I've seen this dastardly plant often enough so that it's easy to identify.  Unfortunately, it doesn't always follow the same growth pattern and it's possible to overlook the leaves until you're standing among them.  It produces clusters of 3 leaves, sometimes they are a bit jagged at the edge, and other times they are smooth.  New growth tends to have a deep reddish cast and the fall colors are remarkably striking at times; being a combination or yellow, orange, red, and burgundy all on the same plant.  The flowers are small, whitish green, and difficult to spot.  More often than not, the plant will not produce flowers unless it is able to vine upwards.  The fruits are favored by birds and start out pale green and slowly ripen to a pale milky greenish-white.  Alas, the plant also spreads via runners and can root into the soil wherever a stem touches down. 

Once the plant begins to climb, the overall appearance changes slightly.  The leaves are still in clusters of 3, but the way it vines about makes it appear to be a different plant.  Poison ivy is a tenacious climber and can easily reach the tops of trees or telephone poles.
How does it manage this expert climbing?  Well, it grows small aerial roots that cling to rough surfaces such as bark, wood, or stone. 
Here it is, happily climbing away.
When plants are young, or runners first start to appear in the spring, they look quite a bit like the saplings of trees.  They are especially dangerous at this point as you might not recognize them as poison ivy at all, particularly if they are in the reddish new growth stage.  I almost stepped into this patch without even noticing it was there. 

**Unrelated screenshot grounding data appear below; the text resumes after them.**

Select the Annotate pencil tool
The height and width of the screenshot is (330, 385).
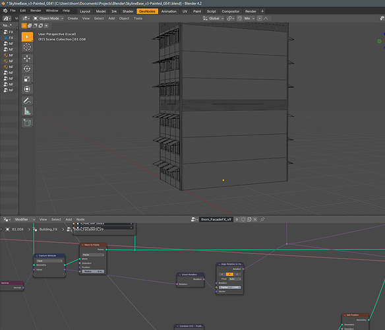tap(27, 101)
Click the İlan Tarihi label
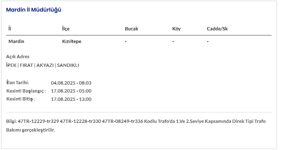 [x=18, y=83]
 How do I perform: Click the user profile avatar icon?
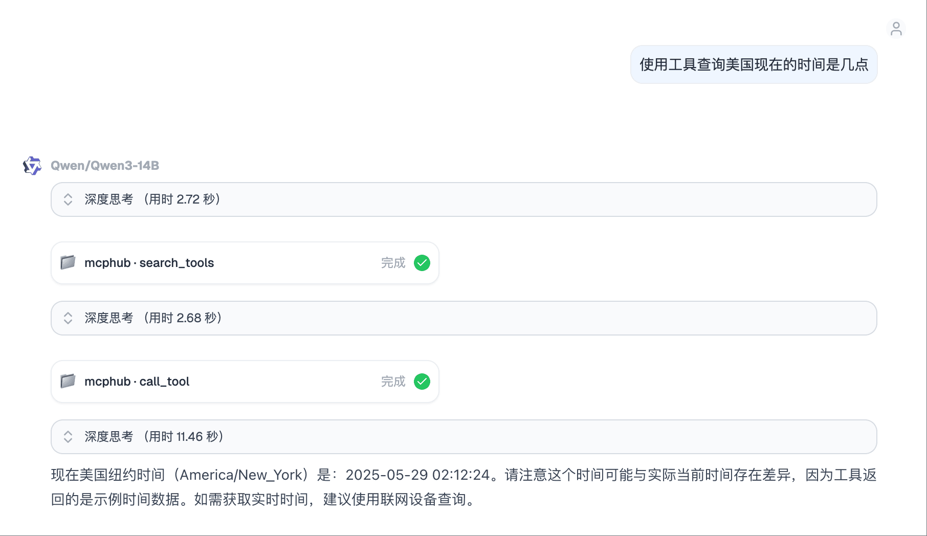[896, 29]
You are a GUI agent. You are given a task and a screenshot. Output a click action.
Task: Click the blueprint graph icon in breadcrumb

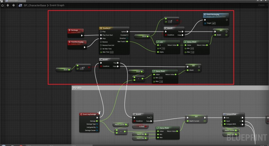point(21,5)
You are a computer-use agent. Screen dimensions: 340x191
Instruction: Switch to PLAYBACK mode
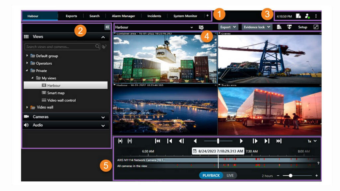point(211,175)
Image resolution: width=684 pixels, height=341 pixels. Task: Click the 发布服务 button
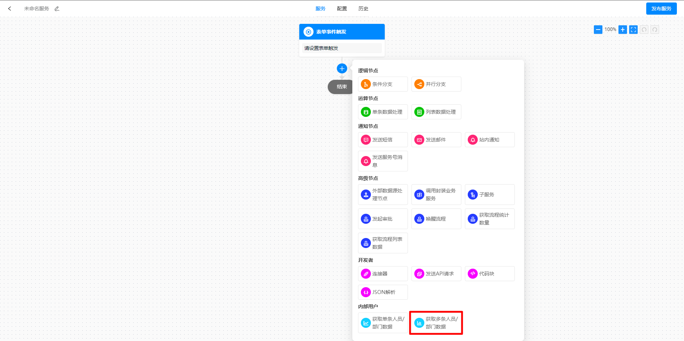click(661, 9)
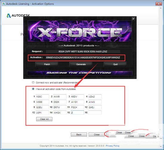Image resolution: width=164 pixels, height=150 pixels.
Task: Close the X-Force window with its X icon
Action: pyautogui.click(x=133, y=19)
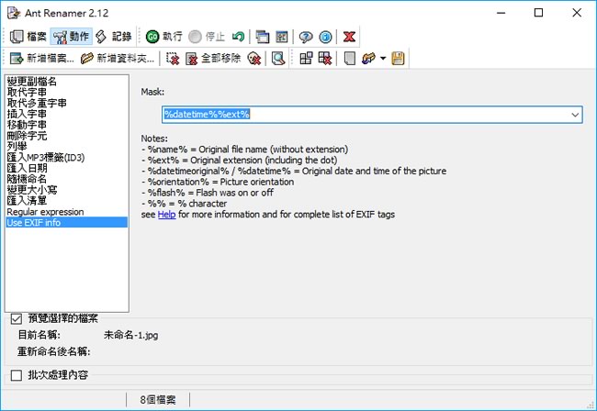Click the options settings icon beside help
Viewport: 597px width, 411px height.
[x=282, y=37]
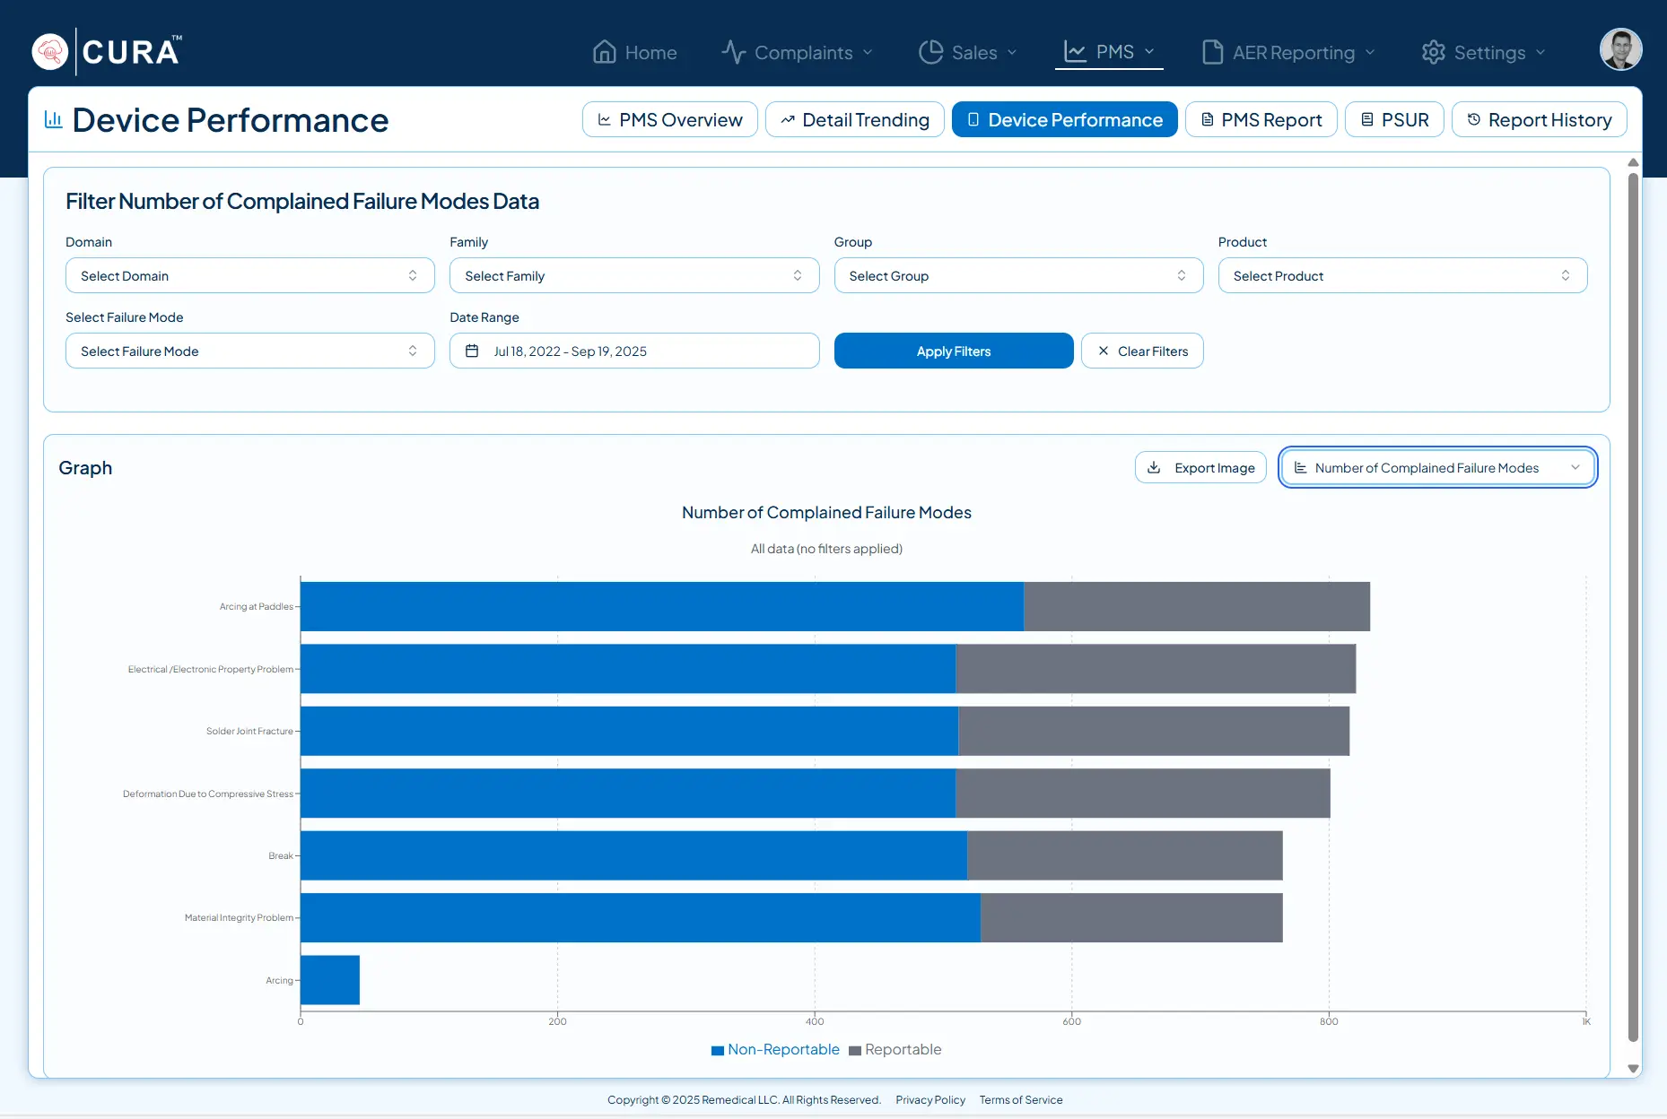1667x1119 pixels.
Task: Click the CURA logo icon
Action: click(50, 52)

So, you have this fiend making an appearance at your party and what do you do?  How does one get rid of a rash inducing pest like this?  There are chemical controls, although I've found they have a mixed success rate.  Additionally, even if the plant is dead, the oils that cause the oh so lovely skin rashes do not degrade quickly.  It is still possible to find the oils on plants that are many years dead (I've read that it can be up to 25 years).  Chemical controls work best when leaves are out, but prior to them hardening off during summer--the leaves take on a more waxy appearance once the new growth has stopped growing.  Also, these products seem to work best when the plant also gets a fair amount of sunlight.  I've seen poison ivy in shady locations laugh off herbicides that worked fine on plants growing in sunnier spots.  Mechanical controls seem to be the better option as long as the gardener wears gloves and is willing to immediately wash clothing in extra hot water and soap.  Shoes will also carry the oils, so be careful.  Shovels, rakes, pitchforks, axes, and gas powered machinery are all possibilities.  Be aware, however, that lawnmowers or bush hogs can cut and spray the plant oils about.  Personally, I've found a mixture of herbicides and judicious use of a shovel to be the best method of control (don't think I've ever won the battle, but did manage to keep the plants under control).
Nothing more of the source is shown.